What the task requires » Increase every click coordinate in the answers by 27 and rewrite the records below, requests included. Begin at the line containing "Open the LVFS Sustainability Plan link" and stop after the line containing "Action: pyautogui.click(x=237, y=469)".

Entries taken from a collection
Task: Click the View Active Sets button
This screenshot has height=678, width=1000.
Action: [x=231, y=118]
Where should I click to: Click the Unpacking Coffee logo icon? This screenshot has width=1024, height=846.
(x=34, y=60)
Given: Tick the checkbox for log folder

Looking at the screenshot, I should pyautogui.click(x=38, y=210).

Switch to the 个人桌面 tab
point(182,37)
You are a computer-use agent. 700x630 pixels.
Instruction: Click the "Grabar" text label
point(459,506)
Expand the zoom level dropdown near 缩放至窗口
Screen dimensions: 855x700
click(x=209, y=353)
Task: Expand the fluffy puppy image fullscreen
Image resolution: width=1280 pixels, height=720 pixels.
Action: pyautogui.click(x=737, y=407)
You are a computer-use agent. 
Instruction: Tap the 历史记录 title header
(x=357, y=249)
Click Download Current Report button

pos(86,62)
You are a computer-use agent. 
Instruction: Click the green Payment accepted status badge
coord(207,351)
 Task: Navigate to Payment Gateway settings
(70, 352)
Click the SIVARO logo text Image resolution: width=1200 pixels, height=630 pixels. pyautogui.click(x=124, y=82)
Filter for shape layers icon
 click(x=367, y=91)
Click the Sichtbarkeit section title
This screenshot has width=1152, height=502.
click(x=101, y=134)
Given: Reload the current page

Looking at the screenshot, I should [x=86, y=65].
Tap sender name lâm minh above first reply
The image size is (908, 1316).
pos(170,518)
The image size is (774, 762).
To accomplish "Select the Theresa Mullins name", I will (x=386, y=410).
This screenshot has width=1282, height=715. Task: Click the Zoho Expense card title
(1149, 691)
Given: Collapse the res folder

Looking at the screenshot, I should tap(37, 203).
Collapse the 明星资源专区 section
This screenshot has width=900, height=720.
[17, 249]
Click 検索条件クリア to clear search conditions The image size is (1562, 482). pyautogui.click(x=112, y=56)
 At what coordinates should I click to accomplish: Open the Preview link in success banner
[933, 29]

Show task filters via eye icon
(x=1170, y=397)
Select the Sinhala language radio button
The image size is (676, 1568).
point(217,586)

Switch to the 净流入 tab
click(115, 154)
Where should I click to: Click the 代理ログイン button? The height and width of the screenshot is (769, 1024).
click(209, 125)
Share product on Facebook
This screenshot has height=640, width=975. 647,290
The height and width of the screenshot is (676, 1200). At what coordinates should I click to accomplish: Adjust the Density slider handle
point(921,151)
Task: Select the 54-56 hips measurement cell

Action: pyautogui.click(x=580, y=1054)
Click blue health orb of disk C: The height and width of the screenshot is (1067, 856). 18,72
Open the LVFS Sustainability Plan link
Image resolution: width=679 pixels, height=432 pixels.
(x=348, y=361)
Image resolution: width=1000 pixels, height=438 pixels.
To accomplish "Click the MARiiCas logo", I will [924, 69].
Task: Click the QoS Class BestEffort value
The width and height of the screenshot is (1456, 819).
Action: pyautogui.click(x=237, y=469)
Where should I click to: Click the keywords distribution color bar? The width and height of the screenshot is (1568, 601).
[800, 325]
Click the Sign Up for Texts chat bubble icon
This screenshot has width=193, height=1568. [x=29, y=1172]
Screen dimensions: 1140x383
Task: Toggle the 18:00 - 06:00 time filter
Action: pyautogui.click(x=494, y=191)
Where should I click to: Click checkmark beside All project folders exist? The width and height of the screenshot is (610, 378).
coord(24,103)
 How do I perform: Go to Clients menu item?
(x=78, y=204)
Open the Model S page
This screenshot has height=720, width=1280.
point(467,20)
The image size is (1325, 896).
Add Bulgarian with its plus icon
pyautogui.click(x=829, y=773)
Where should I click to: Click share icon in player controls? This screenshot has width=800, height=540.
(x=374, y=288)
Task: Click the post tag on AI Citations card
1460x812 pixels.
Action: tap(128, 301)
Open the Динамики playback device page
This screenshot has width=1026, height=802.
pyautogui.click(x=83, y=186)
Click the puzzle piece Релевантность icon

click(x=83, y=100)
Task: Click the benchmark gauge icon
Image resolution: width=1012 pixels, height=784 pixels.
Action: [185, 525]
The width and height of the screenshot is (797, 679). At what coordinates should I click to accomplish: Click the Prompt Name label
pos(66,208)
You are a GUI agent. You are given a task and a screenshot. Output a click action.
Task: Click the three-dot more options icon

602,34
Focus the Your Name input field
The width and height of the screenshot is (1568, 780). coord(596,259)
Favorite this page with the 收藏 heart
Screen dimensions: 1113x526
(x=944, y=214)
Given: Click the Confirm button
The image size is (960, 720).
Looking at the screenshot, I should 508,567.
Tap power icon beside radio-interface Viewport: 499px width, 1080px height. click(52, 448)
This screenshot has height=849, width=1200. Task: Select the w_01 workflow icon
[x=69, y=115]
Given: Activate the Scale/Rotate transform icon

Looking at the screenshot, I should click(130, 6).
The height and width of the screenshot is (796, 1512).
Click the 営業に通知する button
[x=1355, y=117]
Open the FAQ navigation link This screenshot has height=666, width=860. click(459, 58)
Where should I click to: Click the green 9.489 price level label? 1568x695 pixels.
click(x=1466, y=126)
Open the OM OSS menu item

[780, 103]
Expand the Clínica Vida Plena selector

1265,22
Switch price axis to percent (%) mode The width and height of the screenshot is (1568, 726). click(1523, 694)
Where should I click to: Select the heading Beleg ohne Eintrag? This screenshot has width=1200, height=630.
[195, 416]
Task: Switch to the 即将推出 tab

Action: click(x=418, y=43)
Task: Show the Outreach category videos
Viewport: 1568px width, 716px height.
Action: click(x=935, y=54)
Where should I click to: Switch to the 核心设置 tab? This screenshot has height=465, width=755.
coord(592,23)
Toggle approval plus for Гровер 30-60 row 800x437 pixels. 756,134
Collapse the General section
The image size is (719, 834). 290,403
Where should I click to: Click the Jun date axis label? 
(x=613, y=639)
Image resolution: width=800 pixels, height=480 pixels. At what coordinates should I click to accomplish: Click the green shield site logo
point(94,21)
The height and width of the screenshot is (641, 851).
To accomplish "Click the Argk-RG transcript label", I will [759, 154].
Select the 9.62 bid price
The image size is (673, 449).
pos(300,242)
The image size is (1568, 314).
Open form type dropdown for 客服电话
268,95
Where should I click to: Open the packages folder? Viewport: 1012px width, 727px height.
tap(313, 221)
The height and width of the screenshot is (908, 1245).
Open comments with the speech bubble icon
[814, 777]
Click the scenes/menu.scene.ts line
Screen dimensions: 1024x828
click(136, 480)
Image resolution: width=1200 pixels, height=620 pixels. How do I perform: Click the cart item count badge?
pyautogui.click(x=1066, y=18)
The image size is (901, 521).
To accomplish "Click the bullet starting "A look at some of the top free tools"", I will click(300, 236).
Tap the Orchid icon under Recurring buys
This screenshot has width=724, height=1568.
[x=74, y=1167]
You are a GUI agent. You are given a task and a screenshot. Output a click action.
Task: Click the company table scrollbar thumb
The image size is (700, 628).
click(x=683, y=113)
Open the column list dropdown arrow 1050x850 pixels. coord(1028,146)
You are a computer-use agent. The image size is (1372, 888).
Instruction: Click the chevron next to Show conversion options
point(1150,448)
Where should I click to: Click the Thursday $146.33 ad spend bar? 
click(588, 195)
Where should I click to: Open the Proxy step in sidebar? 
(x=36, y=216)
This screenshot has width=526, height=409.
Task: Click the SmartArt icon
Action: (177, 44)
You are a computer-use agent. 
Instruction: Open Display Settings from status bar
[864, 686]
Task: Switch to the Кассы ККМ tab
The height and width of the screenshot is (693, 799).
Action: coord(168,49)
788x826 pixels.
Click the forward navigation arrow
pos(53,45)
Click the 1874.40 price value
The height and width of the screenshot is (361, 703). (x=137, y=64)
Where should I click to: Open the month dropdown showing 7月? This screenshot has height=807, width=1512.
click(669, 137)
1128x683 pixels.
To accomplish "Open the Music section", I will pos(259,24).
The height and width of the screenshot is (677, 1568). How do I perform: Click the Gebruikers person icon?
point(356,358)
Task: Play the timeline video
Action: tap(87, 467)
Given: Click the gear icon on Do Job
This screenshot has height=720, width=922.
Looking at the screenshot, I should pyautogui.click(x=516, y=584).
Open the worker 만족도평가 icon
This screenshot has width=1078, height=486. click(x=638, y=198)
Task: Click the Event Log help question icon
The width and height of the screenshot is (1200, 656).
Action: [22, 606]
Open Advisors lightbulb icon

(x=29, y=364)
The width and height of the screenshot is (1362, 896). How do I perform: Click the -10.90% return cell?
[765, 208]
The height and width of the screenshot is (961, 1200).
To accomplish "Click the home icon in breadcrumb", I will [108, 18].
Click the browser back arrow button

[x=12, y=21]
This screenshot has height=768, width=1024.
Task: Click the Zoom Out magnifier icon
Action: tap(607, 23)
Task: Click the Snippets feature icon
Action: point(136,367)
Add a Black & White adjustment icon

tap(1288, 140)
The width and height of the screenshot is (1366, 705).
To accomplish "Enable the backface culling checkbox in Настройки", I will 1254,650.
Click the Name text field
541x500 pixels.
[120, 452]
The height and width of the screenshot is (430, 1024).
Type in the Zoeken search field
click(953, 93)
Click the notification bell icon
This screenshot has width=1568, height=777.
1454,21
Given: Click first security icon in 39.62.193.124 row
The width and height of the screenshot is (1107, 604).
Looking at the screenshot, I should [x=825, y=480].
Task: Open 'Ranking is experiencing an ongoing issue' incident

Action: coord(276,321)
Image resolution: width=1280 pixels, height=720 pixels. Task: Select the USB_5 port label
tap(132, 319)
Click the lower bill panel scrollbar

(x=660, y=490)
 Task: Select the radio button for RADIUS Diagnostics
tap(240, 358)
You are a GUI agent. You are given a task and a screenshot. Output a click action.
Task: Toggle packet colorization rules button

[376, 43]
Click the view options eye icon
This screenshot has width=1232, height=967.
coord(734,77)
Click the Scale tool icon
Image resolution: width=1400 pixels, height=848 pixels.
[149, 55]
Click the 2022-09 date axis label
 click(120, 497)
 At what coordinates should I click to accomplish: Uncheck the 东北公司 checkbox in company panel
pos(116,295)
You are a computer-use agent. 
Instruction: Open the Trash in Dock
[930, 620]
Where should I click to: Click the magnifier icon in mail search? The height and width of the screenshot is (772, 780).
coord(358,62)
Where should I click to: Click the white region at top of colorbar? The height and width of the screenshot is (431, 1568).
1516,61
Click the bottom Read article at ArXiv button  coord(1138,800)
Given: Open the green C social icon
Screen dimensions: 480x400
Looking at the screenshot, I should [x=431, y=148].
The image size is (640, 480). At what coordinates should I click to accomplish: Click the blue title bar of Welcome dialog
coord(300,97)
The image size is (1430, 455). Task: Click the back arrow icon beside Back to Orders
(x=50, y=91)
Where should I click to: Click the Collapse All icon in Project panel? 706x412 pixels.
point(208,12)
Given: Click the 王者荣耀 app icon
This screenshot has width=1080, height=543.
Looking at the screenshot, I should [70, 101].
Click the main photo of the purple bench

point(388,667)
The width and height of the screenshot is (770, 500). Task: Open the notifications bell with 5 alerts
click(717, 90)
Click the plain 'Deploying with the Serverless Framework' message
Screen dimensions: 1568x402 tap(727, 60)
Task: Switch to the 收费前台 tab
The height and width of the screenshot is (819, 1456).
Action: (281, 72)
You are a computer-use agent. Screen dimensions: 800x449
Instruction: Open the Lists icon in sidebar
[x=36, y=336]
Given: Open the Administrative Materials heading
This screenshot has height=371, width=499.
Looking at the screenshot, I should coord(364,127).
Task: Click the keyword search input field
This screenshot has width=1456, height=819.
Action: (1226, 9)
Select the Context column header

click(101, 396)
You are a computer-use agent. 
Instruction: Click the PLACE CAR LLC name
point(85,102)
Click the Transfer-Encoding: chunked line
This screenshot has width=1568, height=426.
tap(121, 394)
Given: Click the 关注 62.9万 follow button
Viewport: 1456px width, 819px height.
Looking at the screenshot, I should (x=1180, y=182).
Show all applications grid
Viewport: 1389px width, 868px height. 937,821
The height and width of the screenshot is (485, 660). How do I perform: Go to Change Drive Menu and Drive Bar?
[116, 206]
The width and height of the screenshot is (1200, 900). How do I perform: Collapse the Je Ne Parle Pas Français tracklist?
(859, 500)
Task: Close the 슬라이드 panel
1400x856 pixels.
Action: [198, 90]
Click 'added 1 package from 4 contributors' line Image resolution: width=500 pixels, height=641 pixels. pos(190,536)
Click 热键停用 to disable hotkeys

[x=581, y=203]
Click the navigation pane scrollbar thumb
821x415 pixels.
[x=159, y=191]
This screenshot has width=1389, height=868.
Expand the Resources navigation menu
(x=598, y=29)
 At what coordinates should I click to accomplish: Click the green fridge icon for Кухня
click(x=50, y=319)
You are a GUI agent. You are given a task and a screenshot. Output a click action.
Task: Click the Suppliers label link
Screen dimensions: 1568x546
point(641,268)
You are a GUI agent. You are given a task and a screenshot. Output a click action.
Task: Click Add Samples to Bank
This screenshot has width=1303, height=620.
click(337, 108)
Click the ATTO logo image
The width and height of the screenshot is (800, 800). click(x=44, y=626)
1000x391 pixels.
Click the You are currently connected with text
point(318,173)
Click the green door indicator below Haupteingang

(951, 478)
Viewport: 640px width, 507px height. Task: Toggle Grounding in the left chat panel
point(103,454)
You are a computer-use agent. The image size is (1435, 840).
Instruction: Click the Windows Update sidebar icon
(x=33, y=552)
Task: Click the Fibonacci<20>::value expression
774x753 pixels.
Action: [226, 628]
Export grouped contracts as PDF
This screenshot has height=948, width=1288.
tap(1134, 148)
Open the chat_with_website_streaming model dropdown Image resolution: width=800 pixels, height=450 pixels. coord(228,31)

Exercise result »
Open the LVFS Sustainability Plan link
Image resolution: width=679 pixels, height=432 pixels.
(x=375, y=388)
Image resolution: width=1000 pixels, height=438 pixels.
To accomplish "Click the MARiiCas logo", I will [951, 96].
Task: Click the QoS Class BestEffort value
The width and height of the screenshot is (1456, 819).
Action: pyautogui.click(x=264, y=496)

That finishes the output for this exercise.